Regia di Steve McQueen (I) vedi scheda film
L’olocausto d’America sono stati gli indiani e la schiavitù dei neri. Abili a rimuovere la prima trave, con la seconda la Presidenza Obama ha avuto il merito di riequilibrare le cose, dare la dovuta importanza alla tematica dei diritti e a non dimenticare un passato (sempre troppo) recente e imbarazzante. Per il cinema non è un argomento inedito, però la vittoria all’Oscar come miglior film di 12 ANNI SCHIAVO ha reso giustizia anche in campo cinematografico. Lastoria vera di Solomon Northup narra di un violinista istruito nato libero e cittadino di Saratoga nello stato di New York. Egli fu rapito con inganno e deportato in Louisiana (stato del sud). Qui per dodici anni lavorò nelle piantagioni di canna da zucchero dapprima e di cotone dopo. Siamo nel 1840 e le differenze tra Nord e Sud stanno sostanzialmente nella deprivazione e nella schiavitù dei negri costretti a vivere e lavorare come bestie. L’odissea di Solomon - derubato anche dei documenti e strappato a moglie e due figli – comincia con torture e umiliazioni. Il mercante di schiavi Theophilus Freeman lo vende al padrone Ford, uomo sensibile e colto che ne coglie l’intelligenza e le potenzialità. Non è dello stesso avviso il crudele padrone in seconda e responsabile delle piantagioni Tibeats che con lui innesta una sfida in cui vorrebbe ammazzarlo. “Can’t truss it” come cantavano i Pubblic Enemy. Solomon riesce a scamparla ma Ford è costretto a cederlo ad un altro padrone perché l’uomo si è fatto una cattiva nomea. Edwin Epps è l’unico che lo accoglie. Questi incline all’alcol, ha un rapporto conflittuale con la moglie Mary per via del suo debole per la schiava Patsey di cui è innamorato. Northup dovrà mantenere un certo distacco per non compromettere la dignità e la speranza nella libertà. Dopo l’equivoco Armsby, sarà l’abolizionista canadese Bass, capitato nella tenuta Epps per un lavoro, l’uomo della provvidenza. Solomon finalmente libero riabbraccerà i familiari, tenterà invano di denunciare i suoi aggressori e si dedicherà alla causa per abolire la schiavitù dei neri d’America.

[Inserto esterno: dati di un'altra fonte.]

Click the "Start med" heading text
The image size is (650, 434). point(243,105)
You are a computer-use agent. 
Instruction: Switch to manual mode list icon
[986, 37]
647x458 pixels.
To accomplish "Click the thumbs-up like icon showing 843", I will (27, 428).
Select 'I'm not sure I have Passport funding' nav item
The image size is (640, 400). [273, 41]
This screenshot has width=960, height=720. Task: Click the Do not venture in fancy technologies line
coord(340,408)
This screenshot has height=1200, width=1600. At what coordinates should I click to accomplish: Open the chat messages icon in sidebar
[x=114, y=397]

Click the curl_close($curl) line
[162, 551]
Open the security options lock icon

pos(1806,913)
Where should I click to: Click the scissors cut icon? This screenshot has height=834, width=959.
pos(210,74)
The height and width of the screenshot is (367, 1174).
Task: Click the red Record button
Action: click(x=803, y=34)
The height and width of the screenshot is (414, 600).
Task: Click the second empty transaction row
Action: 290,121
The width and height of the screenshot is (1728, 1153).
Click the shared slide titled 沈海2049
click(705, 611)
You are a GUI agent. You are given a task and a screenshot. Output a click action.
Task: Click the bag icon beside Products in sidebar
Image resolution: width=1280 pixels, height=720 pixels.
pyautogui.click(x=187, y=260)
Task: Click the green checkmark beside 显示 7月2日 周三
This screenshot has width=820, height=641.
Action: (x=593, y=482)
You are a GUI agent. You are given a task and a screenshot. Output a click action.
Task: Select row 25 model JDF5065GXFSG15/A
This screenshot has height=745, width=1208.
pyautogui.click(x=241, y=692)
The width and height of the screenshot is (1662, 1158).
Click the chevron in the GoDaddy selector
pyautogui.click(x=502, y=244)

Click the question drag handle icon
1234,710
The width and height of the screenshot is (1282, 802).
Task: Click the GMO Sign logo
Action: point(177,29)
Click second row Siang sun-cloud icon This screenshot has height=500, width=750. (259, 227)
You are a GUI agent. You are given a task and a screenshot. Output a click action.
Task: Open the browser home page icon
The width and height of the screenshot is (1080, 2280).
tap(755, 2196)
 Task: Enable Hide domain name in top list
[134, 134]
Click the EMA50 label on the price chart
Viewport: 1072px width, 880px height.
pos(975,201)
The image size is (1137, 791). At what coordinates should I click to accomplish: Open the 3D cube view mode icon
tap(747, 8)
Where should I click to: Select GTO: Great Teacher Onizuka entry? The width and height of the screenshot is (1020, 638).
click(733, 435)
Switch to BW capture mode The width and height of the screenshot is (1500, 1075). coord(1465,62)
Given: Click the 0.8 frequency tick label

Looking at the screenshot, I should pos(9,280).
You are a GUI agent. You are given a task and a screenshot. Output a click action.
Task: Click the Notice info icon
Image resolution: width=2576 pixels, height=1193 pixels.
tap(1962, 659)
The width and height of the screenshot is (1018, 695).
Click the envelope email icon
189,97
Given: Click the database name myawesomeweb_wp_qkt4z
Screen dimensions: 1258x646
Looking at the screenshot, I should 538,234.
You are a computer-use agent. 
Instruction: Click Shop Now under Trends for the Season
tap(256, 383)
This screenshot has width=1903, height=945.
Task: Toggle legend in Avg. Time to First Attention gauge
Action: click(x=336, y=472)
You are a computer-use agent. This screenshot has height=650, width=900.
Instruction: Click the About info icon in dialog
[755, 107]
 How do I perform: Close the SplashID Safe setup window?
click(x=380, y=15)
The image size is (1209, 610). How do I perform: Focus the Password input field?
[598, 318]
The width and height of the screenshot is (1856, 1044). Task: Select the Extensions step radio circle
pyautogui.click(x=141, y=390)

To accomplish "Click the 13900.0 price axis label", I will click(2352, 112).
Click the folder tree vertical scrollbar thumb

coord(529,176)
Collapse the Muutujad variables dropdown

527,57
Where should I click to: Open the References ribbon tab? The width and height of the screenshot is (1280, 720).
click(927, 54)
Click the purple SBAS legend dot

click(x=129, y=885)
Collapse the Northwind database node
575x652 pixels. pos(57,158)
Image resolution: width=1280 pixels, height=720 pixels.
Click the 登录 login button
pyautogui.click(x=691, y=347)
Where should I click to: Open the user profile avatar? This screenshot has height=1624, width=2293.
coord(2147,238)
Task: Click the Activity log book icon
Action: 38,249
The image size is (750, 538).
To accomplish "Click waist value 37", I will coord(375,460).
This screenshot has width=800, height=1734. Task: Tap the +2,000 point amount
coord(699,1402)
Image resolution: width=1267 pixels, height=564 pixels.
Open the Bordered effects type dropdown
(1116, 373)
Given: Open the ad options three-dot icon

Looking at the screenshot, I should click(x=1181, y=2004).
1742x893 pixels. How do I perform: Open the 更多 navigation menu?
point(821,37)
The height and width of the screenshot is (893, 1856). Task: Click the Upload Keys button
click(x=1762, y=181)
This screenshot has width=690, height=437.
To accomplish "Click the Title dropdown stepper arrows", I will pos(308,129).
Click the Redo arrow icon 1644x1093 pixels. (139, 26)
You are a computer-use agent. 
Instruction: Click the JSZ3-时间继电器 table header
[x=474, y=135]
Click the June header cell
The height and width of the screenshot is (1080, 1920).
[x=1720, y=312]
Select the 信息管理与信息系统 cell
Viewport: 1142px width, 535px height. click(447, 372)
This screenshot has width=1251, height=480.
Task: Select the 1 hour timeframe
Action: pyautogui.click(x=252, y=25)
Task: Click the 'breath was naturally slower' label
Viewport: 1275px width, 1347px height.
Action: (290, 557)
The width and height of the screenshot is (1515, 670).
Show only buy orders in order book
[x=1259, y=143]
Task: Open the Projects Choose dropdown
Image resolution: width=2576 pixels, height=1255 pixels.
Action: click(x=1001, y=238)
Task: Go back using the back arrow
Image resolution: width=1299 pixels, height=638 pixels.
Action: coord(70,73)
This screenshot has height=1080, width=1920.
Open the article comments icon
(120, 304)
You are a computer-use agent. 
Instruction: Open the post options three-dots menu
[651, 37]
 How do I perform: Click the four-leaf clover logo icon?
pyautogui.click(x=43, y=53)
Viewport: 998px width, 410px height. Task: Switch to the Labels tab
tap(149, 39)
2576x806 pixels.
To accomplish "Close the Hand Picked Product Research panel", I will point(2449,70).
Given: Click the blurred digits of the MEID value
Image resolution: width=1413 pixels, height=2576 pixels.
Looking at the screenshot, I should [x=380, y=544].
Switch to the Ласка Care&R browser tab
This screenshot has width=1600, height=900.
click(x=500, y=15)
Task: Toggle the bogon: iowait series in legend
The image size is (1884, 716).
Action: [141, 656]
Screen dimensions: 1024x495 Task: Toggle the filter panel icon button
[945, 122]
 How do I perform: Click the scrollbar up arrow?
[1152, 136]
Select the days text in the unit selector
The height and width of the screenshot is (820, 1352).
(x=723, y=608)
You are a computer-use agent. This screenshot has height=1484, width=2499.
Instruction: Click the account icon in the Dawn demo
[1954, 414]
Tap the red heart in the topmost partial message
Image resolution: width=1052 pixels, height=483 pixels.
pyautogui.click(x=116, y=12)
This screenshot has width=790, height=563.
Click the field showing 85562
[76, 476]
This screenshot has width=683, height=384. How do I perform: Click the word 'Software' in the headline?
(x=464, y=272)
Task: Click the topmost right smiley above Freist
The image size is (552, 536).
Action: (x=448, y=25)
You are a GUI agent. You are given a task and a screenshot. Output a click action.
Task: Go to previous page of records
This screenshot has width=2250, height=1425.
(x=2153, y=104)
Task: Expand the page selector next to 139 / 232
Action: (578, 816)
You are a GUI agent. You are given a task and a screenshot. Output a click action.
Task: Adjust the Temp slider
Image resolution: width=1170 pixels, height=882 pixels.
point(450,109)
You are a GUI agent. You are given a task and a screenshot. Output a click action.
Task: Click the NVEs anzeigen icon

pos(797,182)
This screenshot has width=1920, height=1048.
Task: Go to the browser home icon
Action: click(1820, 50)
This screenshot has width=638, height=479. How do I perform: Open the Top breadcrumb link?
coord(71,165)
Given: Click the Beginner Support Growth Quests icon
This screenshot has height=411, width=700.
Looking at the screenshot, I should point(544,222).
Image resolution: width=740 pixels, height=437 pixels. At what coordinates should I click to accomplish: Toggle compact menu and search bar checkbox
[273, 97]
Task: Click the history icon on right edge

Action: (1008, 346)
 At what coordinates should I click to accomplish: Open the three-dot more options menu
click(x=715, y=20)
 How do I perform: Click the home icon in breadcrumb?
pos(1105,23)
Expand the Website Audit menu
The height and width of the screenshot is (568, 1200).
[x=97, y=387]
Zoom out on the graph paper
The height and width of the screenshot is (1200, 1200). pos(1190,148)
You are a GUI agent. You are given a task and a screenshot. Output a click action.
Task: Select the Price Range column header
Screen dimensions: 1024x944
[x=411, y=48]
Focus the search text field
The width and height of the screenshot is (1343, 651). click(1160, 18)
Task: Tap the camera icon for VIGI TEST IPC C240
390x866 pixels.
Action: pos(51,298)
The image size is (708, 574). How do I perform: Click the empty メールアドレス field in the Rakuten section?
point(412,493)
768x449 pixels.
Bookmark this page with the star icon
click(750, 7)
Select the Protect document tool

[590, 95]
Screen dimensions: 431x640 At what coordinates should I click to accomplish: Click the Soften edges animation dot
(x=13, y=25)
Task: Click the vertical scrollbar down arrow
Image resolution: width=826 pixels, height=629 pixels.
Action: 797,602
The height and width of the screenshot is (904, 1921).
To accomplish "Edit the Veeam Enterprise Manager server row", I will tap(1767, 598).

Il regista inglese, rivelazione di HUNGER e SHAME, Steve McQueen non si fa imbrigliare del tutto dalle regole e dai dettami di Hollywood. Mantiene la sua integrità e autonomia, mettendo semmai a disposizione della poderosa Mecca del Cinema la sua videoarte. Come ha raccontato lui stesso, anche 12 ANNI SCHIAVO “parla di incarcerazione dell’essere umano, fisica in Hunger, autoinflitta in Shame”. Applica i consueti tre tempi aristotelici, ribaltandone la prima parte del percorso: Solomon dalla condizione di libero entra nella caverna di Platone, tenendo vivo il suo intelletto, rischia, incontra vari ostacoli (il rispetto e la rassegnazione di Ford, Tibeats, i coniugi Epps, la dura prova interiore Patsey come in precedenza la Eliza addolorata per il distaccamento dai figli e il fuoco fatuo Armsby) e poco prima del premio finale ecco il medium, il messaggero dai capelli biondi Samuel Bass che ascolterà l’incredibile vicenda del protagonista e lo aiuterà. Alcuni passaggi sonori, inquadrature e paesaggi maestosi, scene esplicite e necessarie (per capire la brutalità dell’onta subita dagli schiavi di colore) di violenza sono la prova del valore aggiunto (di recente) al cinema mondiale dal nome meraviglioso di Steve McQueen. Il protagonista è il bravissimo e perfettamente in parte Chiwetel Ejiofor, la vincitrice dell’Oscar quale non protagonista Lupita Nyang’o è l’umiliata e offesa Patsey, l’odioso e debole Edwin Epps Michael Fassbender, l’impettita e subdola Mary Epps di Sarah Paulson, il Ford di Benedict Cumberbatch, il programmaticamente antipatico Freeman di Paul Giamatti e quello naturale Tibeats di Paul Dano, un attore pazzesco. Ottimo infine Brad Pitt, anche coproduttore di un meritato Oscal al miglior film 2014.